В марте Токийский университет переименовали в Императорский. Его выпускникам была предоставлена немыслимая привилегия – они принимались на государственную службу без экзаменов. Это стало одной из причин того, что поступить в университет было невероятно сложно. Хотя, похоже, обучение там не стало лучше, а дух свободомыслия постепенно улетучивался.

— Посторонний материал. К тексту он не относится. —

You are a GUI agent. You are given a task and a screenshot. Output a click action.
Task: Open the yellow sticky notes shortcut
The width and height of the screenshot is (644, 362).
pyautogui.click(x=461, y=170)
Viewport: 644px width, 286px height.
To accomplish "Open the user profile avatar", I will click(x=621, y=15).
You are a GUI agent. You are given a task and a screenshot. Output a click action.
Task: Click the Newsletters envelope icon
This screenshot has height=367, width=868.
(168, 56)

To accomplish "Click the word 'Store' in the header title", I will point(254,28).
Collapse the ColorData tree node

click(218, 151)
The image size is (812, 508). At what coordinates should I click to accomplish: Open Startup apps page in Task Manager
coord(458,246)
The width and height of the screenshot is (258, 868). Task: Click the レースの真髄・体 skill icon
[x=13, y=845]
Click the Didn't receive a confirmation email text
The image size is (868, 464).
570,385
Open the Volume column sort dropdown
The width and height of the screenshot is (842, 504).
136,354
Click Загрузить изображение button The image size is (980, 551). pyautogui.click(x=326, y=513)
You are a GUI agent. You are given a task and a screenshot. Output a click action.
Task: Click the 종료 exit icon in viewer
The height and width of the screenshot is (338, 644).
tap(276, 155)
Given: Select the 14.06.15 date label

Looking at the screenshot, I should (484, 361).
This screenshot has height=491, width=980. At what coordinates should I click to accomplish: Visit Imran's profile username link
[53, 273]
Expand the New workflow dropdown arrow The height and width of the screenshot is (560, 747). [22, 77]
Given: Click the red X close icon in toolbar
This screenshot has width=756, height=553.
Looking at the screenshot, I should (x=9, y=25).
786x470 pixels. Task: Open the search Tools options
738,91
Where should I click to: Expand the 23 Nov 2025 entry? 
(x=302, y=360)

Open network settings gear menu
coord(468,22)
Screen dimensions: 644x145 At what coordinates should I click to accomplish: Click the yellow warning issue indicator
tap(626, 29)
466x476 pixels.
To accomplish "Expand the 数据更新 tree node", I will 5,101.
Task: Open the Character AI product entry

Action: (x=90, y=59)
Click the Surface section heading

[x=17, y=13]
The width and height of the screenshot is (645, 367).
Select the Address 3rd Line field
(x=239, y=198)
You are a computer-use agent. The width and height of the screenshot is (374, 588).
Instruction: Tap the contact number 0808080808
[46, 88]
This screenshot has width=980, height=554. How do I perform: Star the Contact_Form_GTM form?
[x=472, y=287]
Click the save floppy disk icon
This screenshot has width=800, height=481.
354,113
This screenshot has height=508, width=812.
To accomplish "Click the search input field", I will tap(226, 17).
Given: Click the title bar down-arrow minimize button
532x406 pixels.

В марте же весь холм Уэно стал собственностью императорской семьи. Теперь она владела парком площадью в 700 тысяч квадратных метров. Четыре года назад там открылся Государственный музей со ста тысячами естественнонаучных, исторических и художественных экспонатов. Двухэтажное кирпичное здание музея построил Кондер – архитектор Рокумэйкан. Предполагалось, что через какое-то время японский музей станет соперником Британского. С самого начала в правительстве договорились, что музей отойдет к правящей фамилии. А пока что он числился за Министерством двора и в его названии отсутствовало определение «императорский».

Симадзу Такако

30 июля Харуко впервые показалась на публике в европейском платье. Она присутствовала на выпускных экзаменах в школе для дочерей аристократов – Кадзоку Дзёгакко. Императрица подала знак всей стране: теперь в европейской одежде следует ходить не только мужчинам, но и женщинам. Вслед за самим императором императрица начинает выходить из «тени» на «свет». Вслед за своим супругом, который показал на себе, что будущее Японии будет скроено по военной форме европейского образца, императрица выступала в качестве модели в витрине престижного магазина.

Поданный императрицей сигнал был истолкован правильно, и уже осенью этого года дамы из высшего политического света перешли на европейские наряды. Переход был совершен с поразительным единодушием – на балу, посвященном дню рождения Мэйдзи, присутствовало около 900 гостей, и только две дамы щеголяли в кимоно!

Для того чтобы сравняться с европейцами по силе и стати, наиболее передовые подданные Мэйдзи наращивали потребление мяса. Будучи привычны к коллективным формам поведения, они объединялись в общества едоков мяса. Газеты сообщили о такой же женской ассоциации, члены которой взяли за правило есть блюда европейской кухни три раза в месяц[177]. Женщины становились вровень с мужчинами и начинали приобретать европейский лоск и вес.

В области семейных отношений наблюдался дрейф в сторону христианской моногамии. На гравюрах этого времени Мэйдзи и его супруга стали часто появляться вместе. В это время они начинают позиционироваться как образцовая супружеская моногамная и чадолюбивая пара. Еще совсем недавно Мэйдзи спокойно рисовали в окружении наложниц, но теперь это обыкновение сочли «нецивилизованным». Правительство имело достаточно возможностей для того, чтобы художники отказались от изображения императорского гарема.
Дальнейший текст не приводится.